Vue’s cloud DVR feature is also an appealing bonus for those interested in recording live TV to watch later (and really, who isn’t?). Once recorded, your content will be stored for up to 28 days. There’s some confusion as to the exact capacity of the DVR feature. In the past, Sony has said you can record up to 500 “episodes,” though there was no mention of how long it considered an episode to be — 30 minutes? 60 minutes? More? Three-day replay and on-demand content are also available for a number of channels on the service, though Sony places some restrictions on certain DVR content. For instance, you cannot record HBO, ESPN Classic, Showtime, or Cinemax at all, and Fox, FX, and FXX will not let you fast-forward their DVR’d shows. Best of all, the DVR feature is free, unlike Sling TVs.

Vue also has the distinction of being the only service to allow pause, rewind, and fast-forward on all channels (yes, all of them). You won’t find that on other services. For example, Sling TV only allows such interaction on select channels, while DirecTV Now only lets you pause.

It’s important to note that the user interface for PlayStation Vue will be different depending on the device you use. The best viewing experience is on the PlayStation 4 or PlayStation 3, with an interface designed around the DualShock controller and the PlayStation dashboard.
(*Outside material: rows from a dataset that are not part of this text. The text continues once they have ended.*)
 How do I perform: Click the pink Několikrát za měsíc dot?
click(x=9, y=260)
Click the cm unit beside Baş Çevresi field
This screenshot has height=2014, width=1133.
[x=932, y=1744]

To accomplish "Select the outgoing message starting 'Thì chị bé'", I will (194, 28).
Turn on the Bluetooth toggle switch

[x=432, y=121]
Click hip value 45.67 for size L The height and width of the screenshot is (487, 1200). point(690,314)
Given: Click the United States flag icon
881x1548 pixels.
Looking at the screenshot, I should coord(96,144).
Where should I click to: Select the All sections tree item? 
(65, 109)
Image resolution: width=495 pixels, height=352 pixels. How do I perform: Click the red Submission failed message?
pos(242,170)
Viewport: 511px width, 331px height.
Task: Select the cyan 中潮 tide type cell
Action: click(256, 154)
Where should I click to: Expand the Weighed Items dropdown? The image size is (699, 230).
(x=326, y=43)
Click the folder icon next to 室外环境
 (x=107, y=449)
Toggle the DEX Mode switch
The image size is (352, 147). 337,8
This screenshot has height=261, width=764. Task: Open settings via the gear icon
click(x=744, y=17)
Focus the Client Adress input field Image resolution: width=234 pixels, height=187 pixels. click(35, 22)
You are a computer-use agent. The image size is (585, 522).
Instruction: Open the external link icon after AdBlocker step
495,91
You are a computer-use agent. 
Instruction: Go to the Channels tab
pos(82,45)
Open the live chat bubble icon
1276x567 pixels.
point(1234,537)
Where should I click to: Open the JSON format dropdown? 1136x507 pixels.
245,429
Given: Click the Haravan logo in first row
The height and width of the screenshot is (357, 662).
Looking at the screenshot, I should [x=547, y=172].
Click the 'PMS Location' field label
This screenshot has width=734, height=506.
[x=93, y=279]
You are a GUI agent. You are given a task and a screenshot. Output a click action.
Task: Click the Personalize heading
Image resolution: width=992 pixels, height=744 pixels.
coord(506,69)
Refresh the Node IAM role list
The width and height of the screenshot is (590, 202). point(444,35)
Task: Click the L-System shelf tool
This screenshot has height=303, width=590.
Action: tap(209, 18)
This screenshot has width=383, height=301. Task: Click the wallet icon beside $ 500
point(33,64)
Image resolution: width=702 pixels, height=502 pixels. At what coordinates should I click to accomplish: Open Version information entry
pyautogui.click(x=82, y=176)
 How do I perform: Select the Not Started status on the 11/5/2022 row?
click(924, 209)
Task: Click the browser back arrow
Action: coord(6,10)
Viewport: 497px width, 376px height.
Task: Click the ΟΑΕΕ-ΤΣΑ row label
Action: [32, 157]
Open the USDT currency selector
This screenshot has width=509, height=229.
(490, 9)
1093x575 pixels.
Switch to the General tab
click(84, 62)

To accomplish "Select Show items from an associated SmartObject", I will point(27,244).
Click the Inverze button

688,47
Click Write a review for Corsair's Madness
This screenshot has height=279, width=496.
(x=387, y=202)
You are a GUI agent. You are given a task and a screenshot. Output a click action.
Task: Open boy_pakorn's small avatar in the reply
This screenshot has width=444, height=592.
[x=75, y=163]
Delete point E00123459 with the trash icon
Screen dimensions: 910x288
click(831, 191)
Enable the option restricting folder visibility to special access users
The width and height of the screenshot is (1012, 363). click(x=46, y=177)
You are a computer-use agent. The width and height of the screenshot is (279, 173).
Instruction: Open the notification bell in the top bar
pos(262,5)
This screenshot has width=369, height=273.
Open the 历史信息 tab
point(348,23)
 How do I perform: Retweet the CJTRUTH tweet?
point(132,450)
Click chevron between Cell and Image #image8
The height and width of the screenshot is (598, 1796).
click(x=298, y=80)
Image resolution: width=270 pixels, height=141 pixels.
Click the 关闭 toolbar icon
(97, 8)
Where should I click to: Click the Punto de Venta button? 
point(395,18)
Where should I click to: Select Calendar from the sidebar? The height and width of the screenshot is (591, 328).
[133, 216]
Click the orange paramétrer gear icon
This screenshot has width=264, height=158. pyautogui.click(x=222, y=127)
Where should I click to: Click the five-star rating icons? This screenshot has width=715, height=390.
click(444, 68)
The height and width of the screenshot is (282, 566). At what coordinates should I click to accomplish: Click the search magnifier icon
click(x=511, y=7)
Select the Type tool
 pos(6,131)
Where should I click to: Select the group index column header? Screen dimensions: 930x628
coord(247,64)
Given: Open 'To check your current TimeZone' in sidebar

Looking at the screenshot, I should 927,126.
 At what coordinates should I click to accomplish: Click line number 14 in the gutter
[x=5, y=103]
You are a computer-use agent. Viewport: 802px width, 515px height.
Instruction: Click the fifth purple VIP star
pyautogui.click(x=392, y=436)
Various other supported devices will work as you would expect them to, just maybe not as smoothly or responsively as on a PlayStation console.


The list of PlayStation Vue-supported devices has expanded significantly since it debuted, and more seem to be added regularly. Keep in mind, however, that watching PlayStation Vue on a TV or set-top device is a very different experience than using it on a mobile device. Primarily, there are some channels that can’t be watched on the go due to licensing restrictions. Furthermore, you won’t be able to access any of your recorded DVR content on a mobile device.

Supported devices:

  • PlayStation 4 and PlayStation 4 Pro
  • PlayStation 3 (only one device per five simultaneous streams)
  • Amazon Fire TV
  • Android phones/tablets (Android OS 4.4 and higher)
  • Android TV (Android OS 4.4 and higher)
  • Apple TV (4th gen, tvOS 10.0 and higher)
  • Fire tablets (Fire HD6 or newer)
  • Google Chromecast
  • iOS devices (running iOS 8.0 and higher)
  • Roku devices (running version 7.7 and higher)
  • Mac
  • Windows PCs
  • Web browsers via vue.playstation.com/watch

Our take

PlayStation Vue is pricey when compared to the competition, and we can’t help but wonder if anyone really needs the number of channels its packages cram in. Then again, its robust cloud DVR and time-shifting features outclass most of its rivals. Vue also features flexibility in terms of the number of users who can access the same account simultaneously. These are handy features many users crave from their streaming services.

For those who own a PlayStation console, and don’t mind paying a little extra, PlayStation Vue may just be your best bet for a streaming service with hefty channel packages — especially if you’re already subscribed to PlayStation Plus. Otherwise, you may want to shop around a bit.